* _WORK REQUIRED_: The required output is the line with "Instruction: Click the" through the final line of the entries, each one exactly as it stands.

***

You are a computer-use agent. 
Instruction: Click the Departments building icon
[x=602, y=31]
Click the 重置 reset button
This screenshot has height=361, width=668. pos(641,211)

***

* _FINISHED TASK_:
Instruction: Click the Departments building icon
[x=602, y=31]
Click the 重置 reset button
This screenshot has height=361, width=668. pos(641,211)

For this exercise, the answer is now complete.